RECORD EXCERPTS:

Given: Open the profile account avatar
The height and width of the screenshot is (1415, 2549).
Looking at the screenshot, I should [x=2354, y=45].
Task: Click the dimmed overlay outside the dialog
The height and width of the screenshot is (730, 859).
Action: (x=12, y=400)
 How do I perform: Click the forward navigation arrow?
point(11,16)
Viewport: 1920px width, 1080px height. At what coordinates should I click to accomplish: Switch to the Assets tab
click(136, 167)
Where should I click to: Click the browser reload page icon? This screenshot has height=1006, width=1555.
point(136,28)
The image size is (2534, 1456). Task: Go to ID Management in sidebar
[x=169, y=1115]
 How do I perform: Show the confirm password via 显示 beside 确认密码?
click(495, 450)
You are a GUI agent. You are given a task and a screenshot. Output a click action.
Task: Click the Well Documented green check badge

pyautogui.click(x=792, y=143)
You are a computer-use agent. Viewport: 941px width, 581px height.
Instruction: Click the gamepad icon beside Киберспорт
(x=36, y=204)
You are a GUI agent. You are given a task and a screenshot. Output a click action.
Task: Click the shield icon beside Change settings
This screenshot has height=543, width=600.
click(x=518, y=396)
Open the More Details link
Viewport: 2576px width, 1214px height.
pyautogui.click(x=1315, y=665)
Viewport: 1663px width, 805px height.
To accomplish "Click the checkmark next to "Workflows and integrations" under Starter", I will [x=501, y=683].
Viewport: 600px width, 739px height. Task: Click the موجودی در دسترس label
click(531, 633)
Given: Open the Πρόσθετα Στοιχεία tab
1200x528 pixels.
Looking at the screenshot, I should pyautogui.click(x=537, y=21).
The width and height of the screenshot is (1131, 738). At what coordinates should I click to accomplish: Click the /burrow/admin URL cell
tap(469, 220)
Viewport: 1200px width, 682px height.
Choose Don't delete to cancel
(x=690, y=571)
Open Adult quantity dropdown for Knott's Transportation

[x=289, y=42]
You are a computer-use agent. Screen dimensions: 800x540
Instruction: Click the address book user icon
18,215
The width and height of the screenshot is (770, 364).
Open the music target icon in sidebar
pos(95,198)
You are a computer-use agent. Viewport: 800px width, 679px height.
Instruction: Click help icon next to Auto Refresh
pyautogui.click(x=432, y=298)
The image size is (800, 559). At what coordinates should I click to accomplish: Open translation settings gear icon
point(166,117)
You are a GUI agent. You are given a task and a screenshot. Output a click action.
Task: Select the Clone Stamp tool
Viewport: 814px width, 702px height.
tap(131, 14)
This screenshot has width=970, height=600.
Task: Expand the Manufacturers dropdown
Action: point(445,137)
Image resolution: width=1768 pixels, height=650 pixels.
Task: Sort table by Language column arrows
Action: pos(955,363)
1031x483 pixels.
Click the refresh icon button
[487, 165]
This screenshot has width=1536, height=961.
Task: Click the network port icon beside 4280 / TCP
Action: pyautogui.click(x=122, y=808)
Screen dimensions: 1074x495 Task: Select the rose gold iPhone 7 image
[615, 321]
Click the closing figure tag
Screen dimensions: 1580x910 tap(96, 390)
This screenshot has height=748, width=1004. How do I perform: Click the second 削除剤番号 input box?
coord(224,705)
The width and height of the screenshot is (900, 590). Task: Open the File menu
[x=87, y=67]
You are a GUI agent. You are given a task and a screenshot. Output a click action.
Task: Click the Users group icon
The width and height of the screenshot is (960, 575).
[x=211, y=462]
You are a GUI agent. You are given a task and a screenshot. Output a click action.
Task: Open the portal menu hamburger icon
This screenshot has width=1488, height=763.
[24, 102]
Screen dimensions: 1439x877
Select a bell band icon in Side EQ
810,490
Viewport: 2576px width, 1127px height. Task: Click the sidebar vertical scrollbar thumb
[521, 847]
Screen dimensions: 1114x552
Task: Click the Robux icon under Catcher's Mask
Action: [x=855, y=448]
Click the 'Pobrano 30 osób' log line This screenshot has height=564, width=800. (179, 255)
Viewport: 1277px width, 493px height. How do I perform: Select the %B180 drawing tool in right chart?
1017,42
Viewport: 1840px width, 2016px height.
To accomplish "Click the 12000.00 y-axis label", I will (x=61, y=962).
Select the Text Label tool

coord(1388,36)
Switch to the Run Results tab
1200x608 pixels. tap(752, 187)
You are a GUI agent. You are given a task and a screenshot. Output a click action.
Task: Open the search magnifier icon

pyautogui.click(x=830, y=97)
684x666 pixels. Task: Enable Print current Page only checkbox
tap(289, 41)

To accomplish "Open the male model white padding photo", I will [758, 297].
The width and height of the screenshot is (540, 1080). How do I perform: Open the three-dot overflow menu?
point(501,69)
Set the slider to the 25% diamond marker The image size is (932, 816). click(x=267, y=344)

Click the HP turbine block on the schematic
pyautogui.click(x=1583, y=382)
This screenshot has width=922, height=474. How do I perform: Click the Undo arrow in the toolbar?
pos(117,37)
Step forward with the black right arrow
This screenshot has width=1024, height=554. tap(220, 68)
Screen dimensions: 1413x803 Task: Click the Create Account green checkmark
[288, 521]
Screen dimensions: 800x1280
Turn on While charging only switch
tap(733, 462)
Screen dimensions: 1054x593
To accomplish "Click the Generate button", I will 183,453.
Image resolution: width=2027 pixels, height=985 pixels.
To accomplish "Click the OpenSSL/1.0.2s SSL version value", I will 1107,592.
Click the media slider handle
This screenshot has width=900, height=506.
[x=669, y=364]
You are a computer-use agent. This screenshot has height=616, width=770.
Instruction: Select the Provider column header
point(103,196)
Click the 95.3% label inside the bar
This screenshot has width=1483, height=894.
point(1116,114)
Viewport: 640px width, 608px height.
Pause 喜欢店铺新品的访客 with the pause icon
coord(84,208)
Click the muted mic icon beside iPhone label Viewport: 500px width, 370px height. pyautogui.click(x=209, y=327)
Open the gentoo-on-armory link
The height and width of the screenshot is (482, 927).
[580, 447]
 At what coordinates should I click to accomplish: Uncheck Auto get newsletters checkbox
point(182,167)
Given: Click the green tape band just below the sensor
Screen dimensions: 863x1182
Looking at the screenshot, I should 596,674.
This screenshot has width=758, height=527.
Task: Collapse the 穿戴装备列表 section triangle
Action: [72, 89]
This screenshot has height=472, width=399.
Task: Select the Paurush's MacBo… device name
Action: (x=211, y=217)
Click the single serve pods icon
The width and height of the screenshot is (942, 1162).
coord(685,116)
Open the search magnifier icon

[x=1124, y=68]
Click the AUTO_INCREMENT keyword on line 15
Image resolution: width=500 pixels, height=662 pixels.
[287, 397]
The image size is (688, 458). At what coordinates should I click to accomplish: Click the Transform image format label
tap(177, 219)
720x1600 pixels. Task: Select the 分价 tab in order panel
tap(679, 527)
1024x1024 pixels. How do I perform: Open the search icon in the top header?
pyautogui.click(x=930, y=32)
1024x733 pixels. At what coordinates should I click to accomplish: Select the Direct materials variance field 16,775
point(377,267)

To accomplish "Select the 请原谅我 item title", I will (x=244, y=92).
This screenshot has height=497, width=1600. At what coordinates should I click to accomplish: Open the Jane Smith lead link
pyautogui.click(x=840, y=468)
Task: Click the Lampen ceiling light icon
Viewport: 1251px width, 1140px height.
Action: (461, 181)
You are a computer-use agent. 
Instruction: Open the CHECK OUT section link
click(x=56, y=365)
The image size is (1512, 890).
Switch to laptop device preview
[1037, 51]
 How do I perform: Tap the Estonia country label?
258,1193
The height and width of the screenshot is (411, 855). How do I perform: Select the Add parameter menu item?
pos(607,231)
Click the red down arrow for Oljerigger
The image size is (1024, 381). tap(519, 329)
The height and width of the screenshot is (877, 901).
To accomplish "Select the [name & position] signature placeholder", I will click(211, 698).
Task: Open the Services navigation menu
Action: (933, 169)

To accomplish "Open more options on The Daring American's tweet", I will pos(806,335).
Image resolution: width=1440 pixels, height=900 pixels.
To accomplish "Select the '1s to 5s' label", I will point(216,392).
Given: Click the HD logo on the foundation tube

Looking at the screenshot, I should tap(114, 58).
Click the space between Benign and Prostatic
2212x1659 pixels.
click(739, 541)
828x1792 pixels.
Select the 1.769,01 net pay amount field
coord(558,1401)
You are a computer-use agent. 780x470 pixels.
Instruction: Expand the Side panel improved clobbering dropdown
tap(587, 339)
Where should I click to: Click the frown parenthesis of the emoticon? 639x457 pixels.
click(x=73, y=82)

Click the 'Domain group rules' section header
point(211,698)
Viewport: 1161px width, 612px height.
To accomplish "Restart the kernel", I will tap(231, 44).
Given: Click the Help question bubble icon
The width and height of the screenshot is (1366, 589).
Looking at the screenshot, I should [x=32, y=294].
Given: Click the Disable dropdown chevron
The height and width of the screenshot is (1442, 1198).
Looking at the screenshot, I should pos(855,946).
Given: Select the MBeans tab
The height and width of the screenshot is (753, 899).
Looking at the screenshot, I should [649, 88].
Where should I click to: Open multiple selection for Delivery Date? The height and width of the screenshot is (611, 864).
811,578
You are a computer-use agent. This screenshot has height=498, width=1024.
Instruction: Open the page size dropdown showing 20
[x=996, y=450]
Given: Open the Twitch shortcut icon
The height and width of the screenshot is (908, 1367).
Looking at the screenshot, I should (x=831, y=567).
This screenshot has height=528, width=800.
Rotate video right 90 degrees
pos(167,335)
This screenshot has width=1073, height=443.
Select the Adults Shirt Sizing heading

AIM:
Rewrite the data as a numbered list, starting at the beginning of the data and ending at the line containing "should pyautogui.click(x=537, y=21).", with both ends included and blank lines left out.

WORKED ANSWER:
1. Given: Open the profile account avatar
2. The height and width of the screenshot is (1415, 2549).
3. Looking at the screenshot, I should [x=2354, y=45].
4. Task: Click the dimmed overlay outside the dialog
5. The height and width of the screenshot is (730, 859).
6. Action: (x=12, y=400)
7.  How do I perform: Click the forward navigation arrow?
8. point(11,16)
9. Viewport: 1920px width, 1080px height. At what coordinates should I click to accomplish: Switch to the Assets tab
10. click(136, 167)
11. Where should I click to: Click the browser reload page icon? This screenshot has height=1006, width=1555.
12. point(136,28)
13. The image size is (2534, 1456). Task: Go to ID Management in sidebar
14. [x=169, y=1115]
15.  How do I perform: Show the confirm password via 显示 beside 确认密码?
16. click(495, 450)
17. You are a GUI agent. You are given a task and a screenshot. Output a click action.
18. Task: Click the Well Documented green check badge
19. pyautogui.click(x=792, y=143)
20. You are a computer-use agent. Viewport: 941px width, 581px height.
21. Instruction: Click the gamepad icon beside Киберспорт
22. (x=36, y=204)
23. You are a GUI agent. You are given a task and a screenshot. Output a click action.
24. Task: Click the shield icon beside Change settings
25. This screenshot has height=543, width=600.
26. click(x=518, y=396)
27. Open the More Details link
28. Viewport: 2576px width, 1214px height.
29. pyautogui.click(x=1315, y=665)
30. Viewport: 1663px width, 805px height.
31. To accomplish "Click the checkmark next to "Workflows and integrations" under Starter", I will [x=501, y=683].
32. Viewport: 600px width, 739px height. Task: Click the موجودی در دسترس label
33. click(531, 633)
34. Given: Open the Πρόσθετα Στοιχεία tab
35. 1200x528 pixels.
36. Looking at the screenshot, I should pyautogui.click(x=537, y=21).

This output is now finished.